German Rental Property: Ongoing Obligations

German rental income is the most common ongoing German tax obligation for Dubai residents. The income is unambiguously German-source under DBA Article 6 — Germany has the exclusive right to tax it. There is no UAE tax on German rental income.

Allowable Deductions (German rental)

  • Mortgage interest (Schuldzinsen)
  • Building depreciation: 2% p.a. (pre-2023); 3% p.a. (from 2023)
  • Maintenance and repairs (Instandhaltungskosten)
  • Property management fees (Hausverwaltung)
  • Grundsteuer (property tax)
  • Building insurance (Gebäudeversicherung)
  • Steuerberater fees for property-related returns

Key Rules for Non-Resident Landlords

  • File annual Einkommensteuererklärung with SA105-equivalent
  • German personal allowance (EUR 11,604 in 2026) partially accessible for DBA-country non-residents
  • No capital gains tax on property sale after 10 years of ownership (Spekulationssteuer exemption)
  • No personal use allowed — must be on full commercial letting terms to avoid Wohnsitz issues
  • Property mortgage with German bank: notify lender of non-resident status; rates generally maintained

German Pension Tax in Dubai

German state pension (DRV Rente) is taxable in Germany for all recipients — regardless of where they live. The taxable portion has been increasing progressively and reaches 100% for those retiring from 2040 onwards. Current (2026) taxable portion for new retirees: approximately 83%.

DRV pension taxable in Germany — always

Even as a UAE resident receiving 0% UAE tax treatment, your German DRV state pension is taxable in Germany. You must file annual German tax returns for the years you receive DRV pension. The German personal allowance (Grundfreibetrag EUR 11,604 in 2026) means modest pensions may have minimal German tax — but you must file to establish this. Private pension income (Rürup) and occupational pension income may be treated differently under the DBA — get specific advice for your pension types.

German Inheritance Tax (Erbschaftsteuer) — 5-Year Tail

Germany's inheritance and gift tax (Erbschaftsteuer/Schenkungsteuer) applies if either the deceased or the beneficiary was German tax resident within the 5 years before the inheritance event. This creates a 5-year tail exposure for newly-departed German expats.

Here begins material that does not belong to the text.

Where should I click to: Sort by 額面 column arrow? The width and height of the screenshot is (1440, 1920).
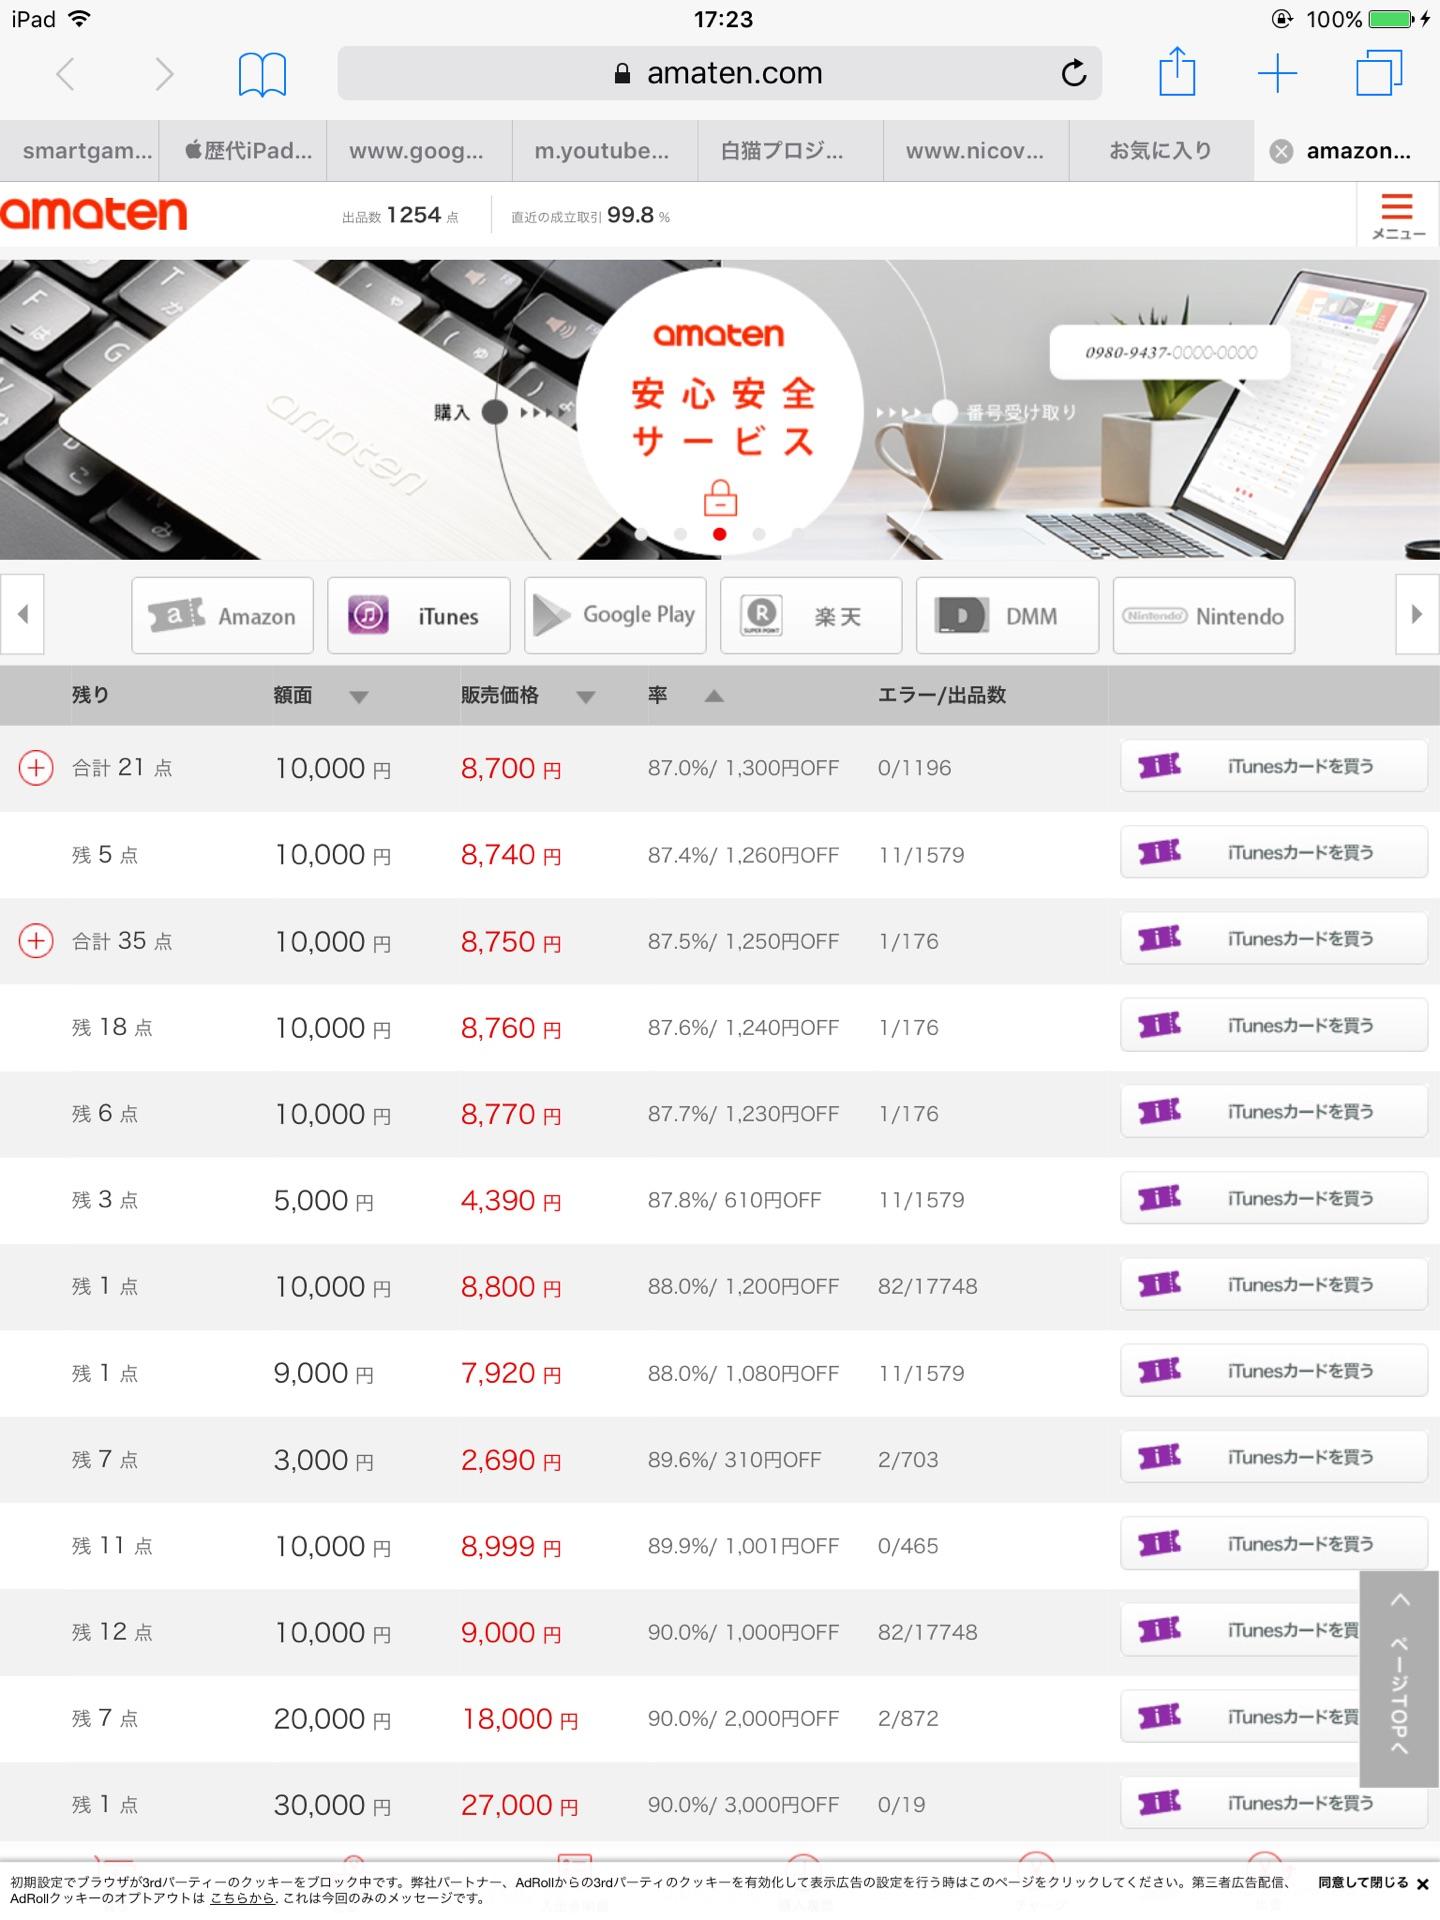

5-year German inheritance tail

If you emigrate to Dubai and receive an inheritance within 5 years, German Erbschaftsteuer may apply to: (1) German-situs assets (German property, German accounts), AND (2) Worldwide assets if either you or the deceased were German tax resident within 5 years. After 5 years post-emigration, German Erbschaftsteuer applies only to German-situs assets for non-residents. For substantial inheritances expected within 5 years of departure, specialist German Steuerberater + Notar advice before emigration is critical. Standard Class I allowances still apply (EUR 400,000 for spouse; EUR 400,000 per child).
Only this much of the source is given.